[Stored items]
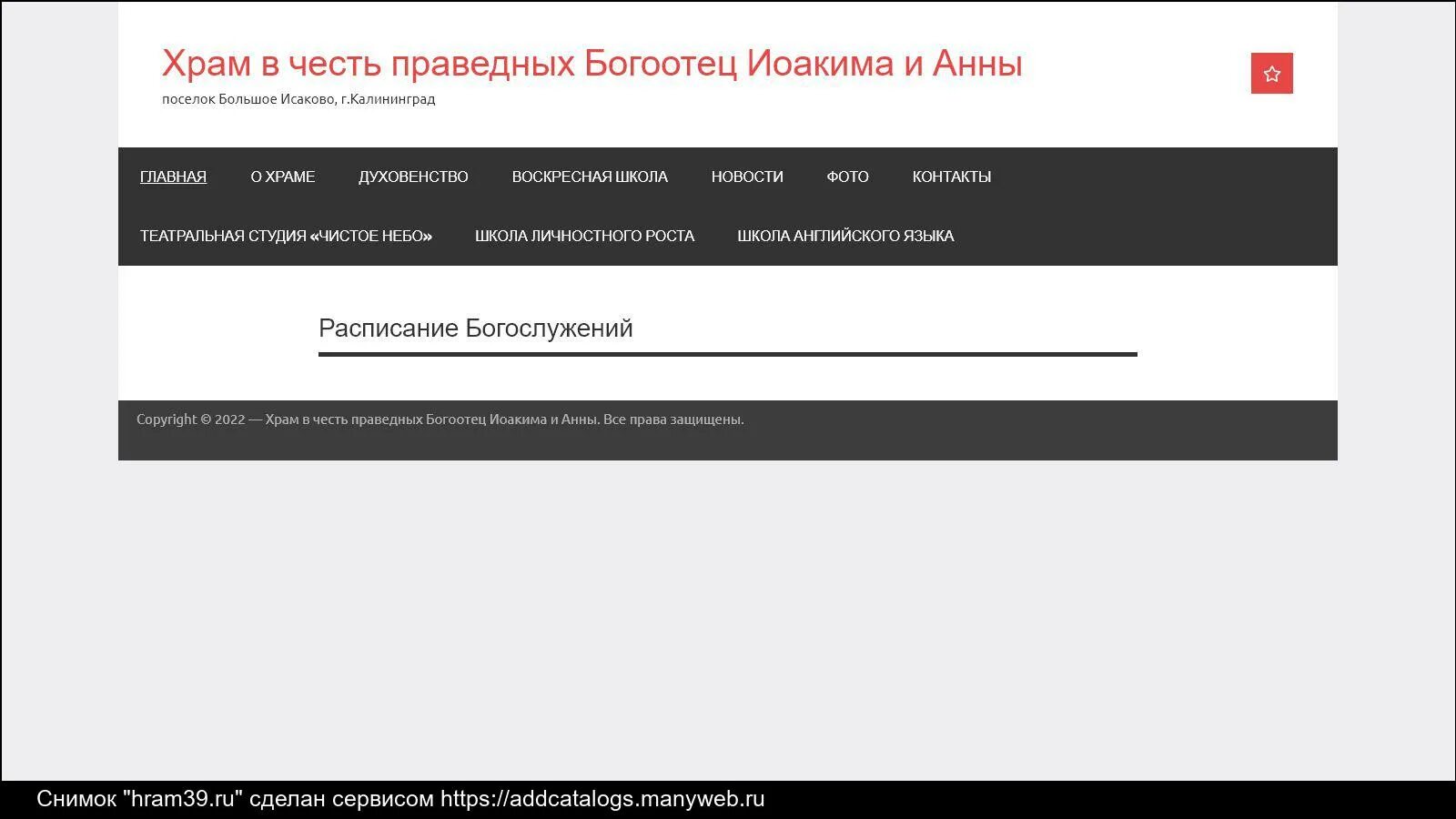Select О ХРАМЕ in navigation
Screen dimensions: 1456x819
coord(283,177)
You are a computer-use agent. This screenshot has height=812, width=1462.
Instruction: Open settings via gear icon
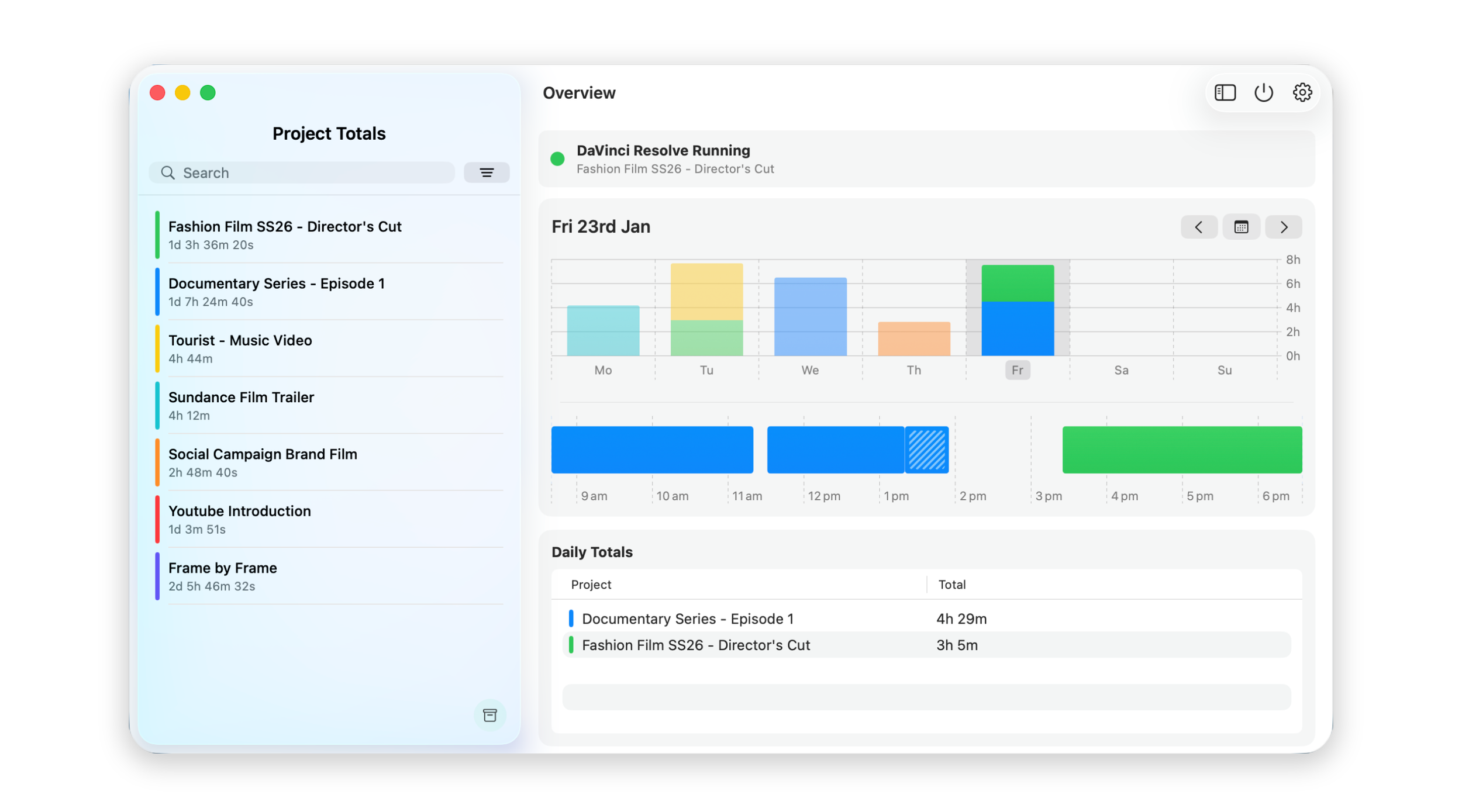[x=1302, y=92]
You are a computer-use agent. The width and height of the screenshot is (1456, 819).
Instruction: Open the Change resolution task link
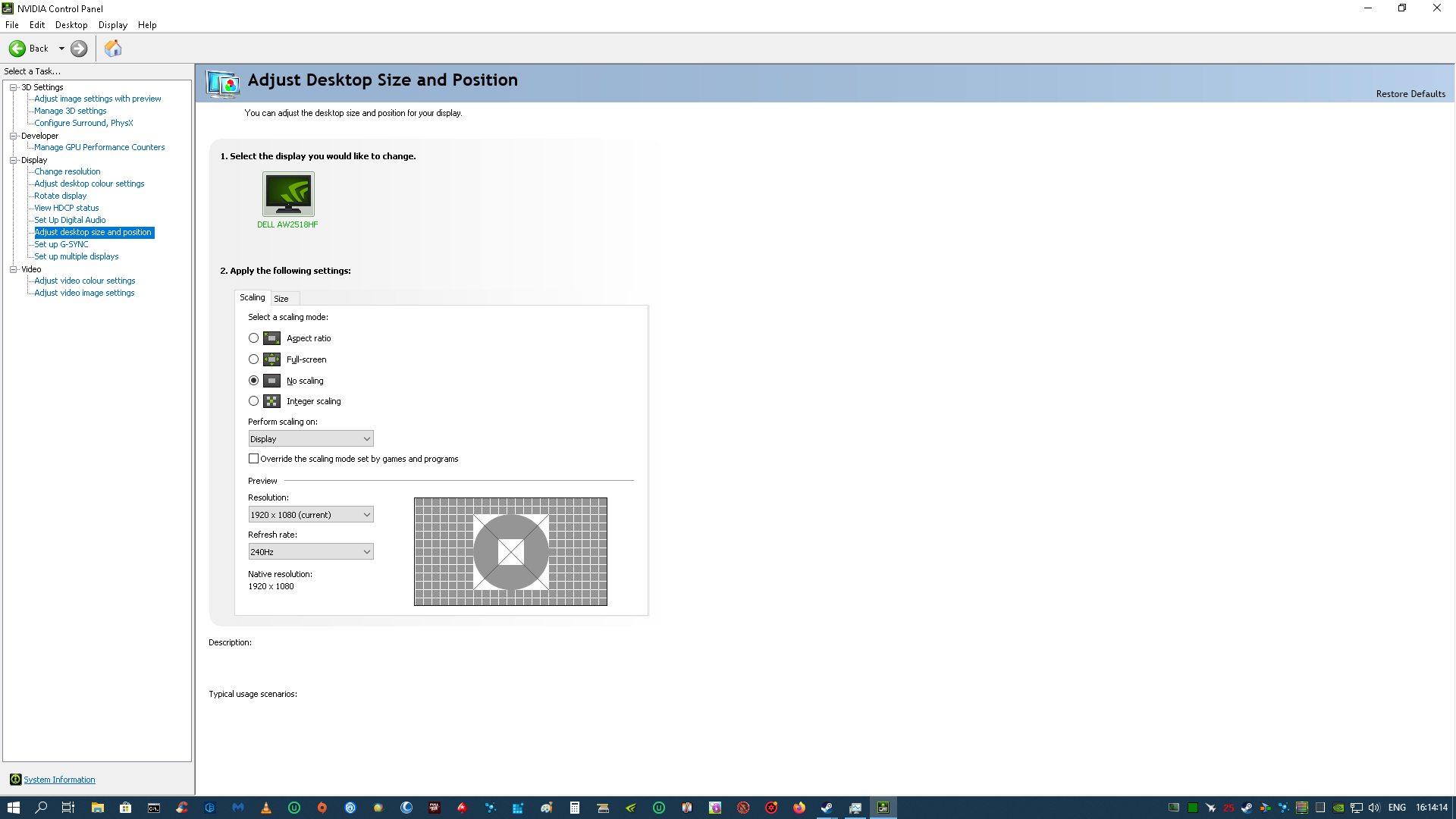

» **REQUIRED WORK**: Scan the data above and copy each line containing the word "computer".

» **RESPONSE**:
You are a computer-use agent. This screenshot has height=812, width=1462.
You are a computer-use agent. The width and height of the screenshot is (1456, 819).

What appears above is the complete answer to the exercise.